* [Work required]
If an entry contains a picture, omit that picture and transcribe everything else exactly.

* [Input material]
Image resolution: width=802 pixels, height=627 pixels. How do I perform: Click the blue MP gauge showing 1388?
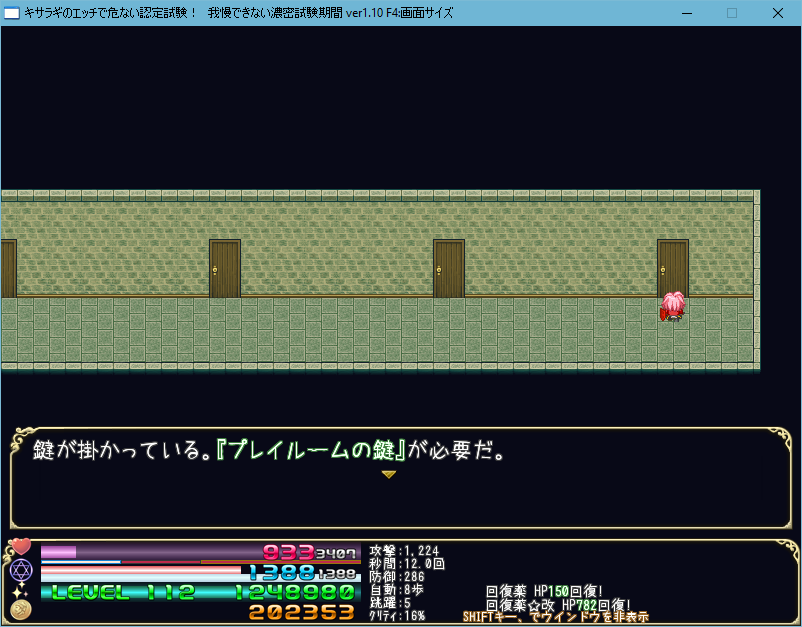pos(200,573)
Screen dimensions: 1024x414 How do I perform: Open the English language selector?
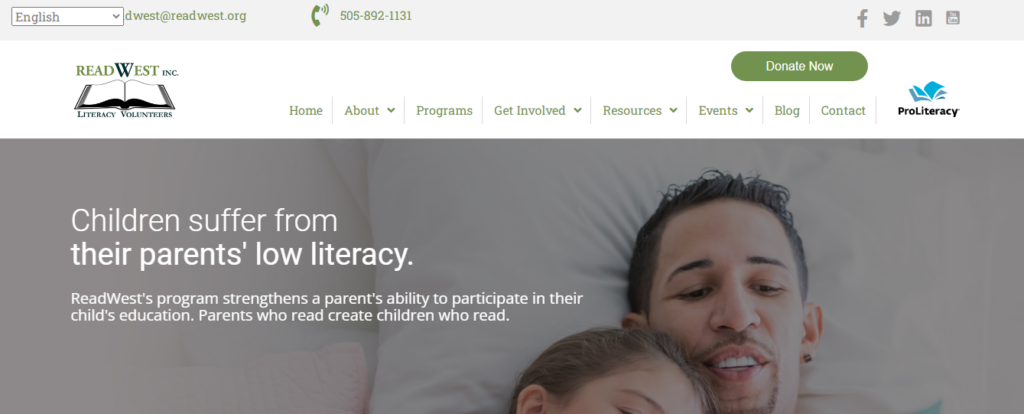pyautogui.click(x=67, y=17)

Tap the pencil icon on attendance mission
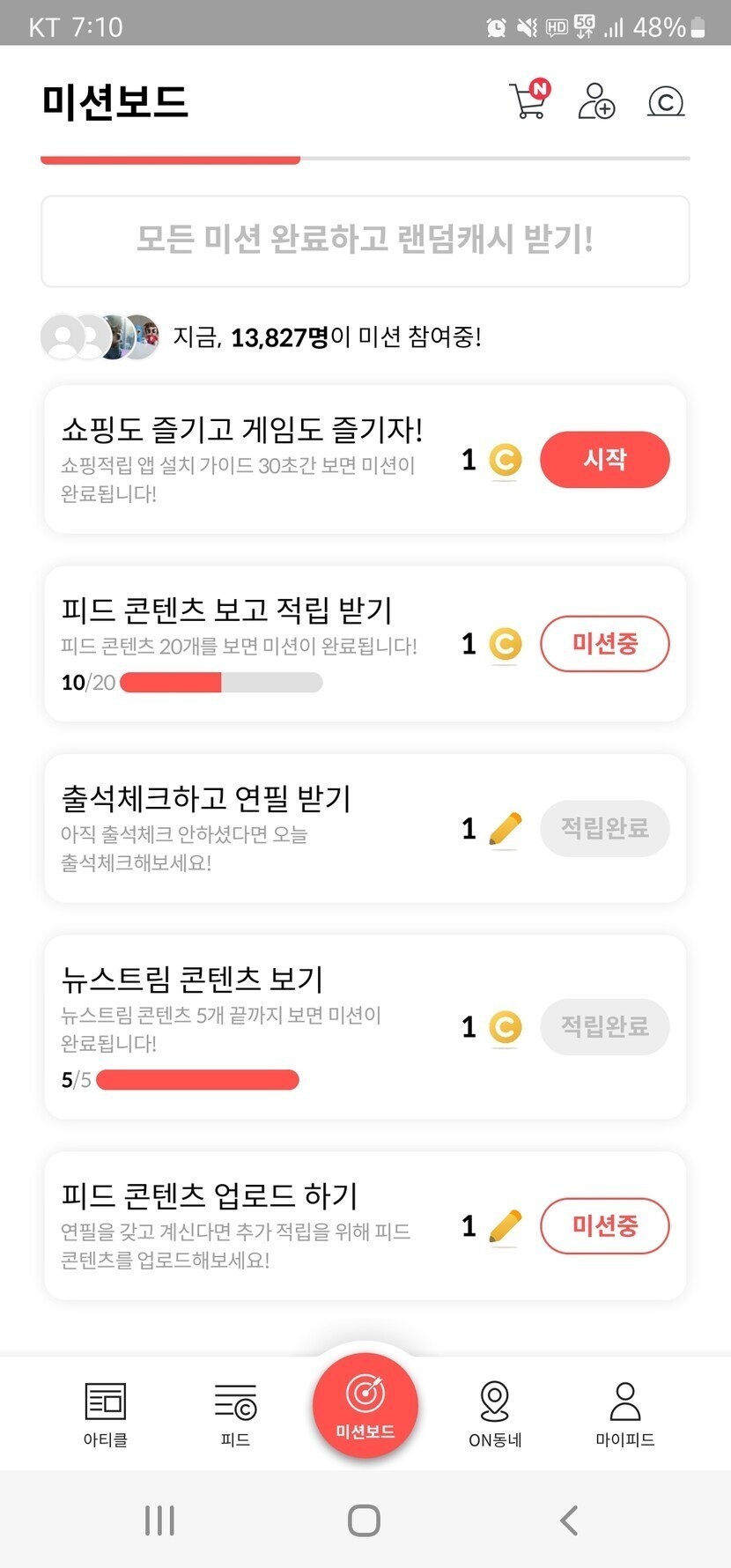pos(505,829)
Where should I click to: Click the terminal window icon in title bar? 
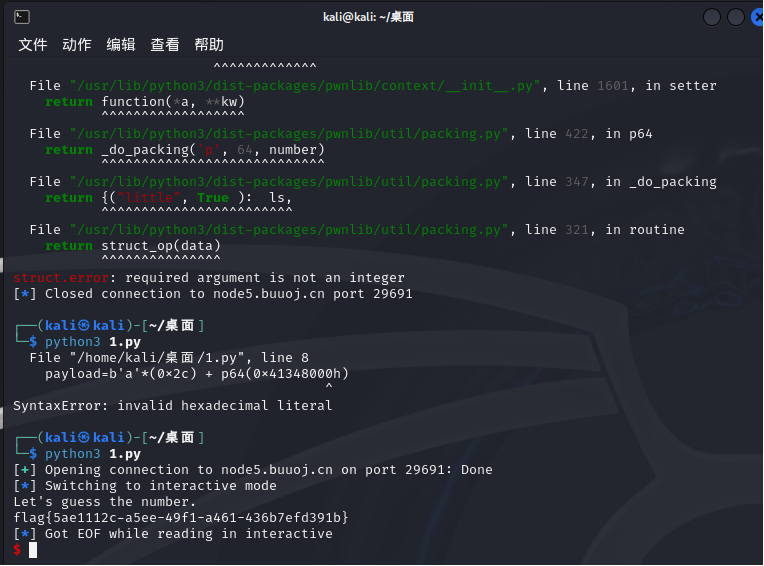pos(22,17)
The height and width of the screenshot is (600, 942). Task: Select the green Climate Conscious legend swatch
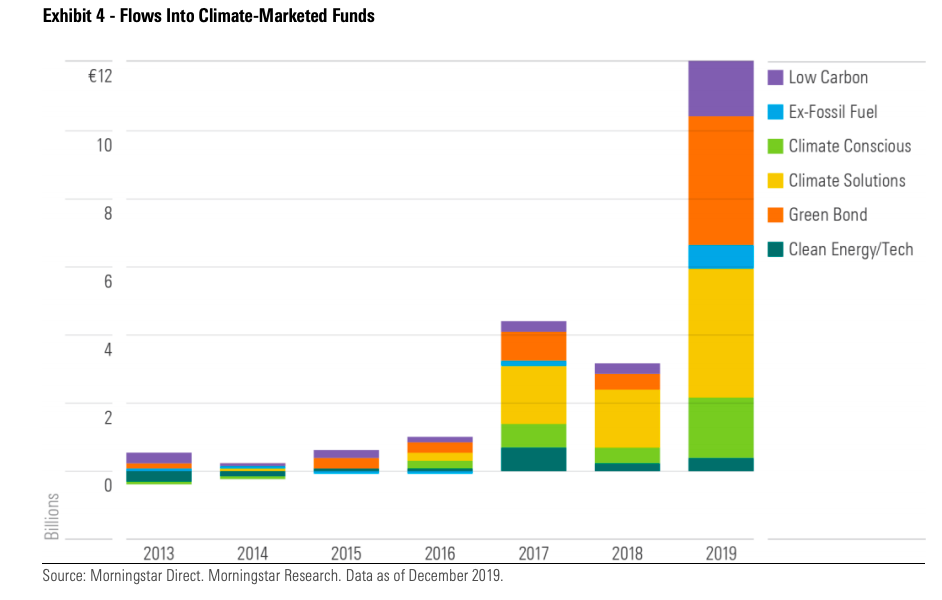pyautogui.click(x=775, y=146)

* [Solution for this problem]
Image resolution: width=802 pixels, height=627 pixels. How do I perform: Click the blue MP gauge showing 1388?
pos(200,573)
Screen dimensions: 1024x414 How do I perform: Open the English language selector?
pyautogui.click(x=67, y=17)

Tap the pencil icon on attendance mission
pos(505,829)
Where should I click to: Click the terminal window icon in title bar? 
pos(22,17)
The height and width of the screenshot is (600, 942). Task: Select the green Climate Conscious legend swatch
pyautogui.click(x=775, y=146)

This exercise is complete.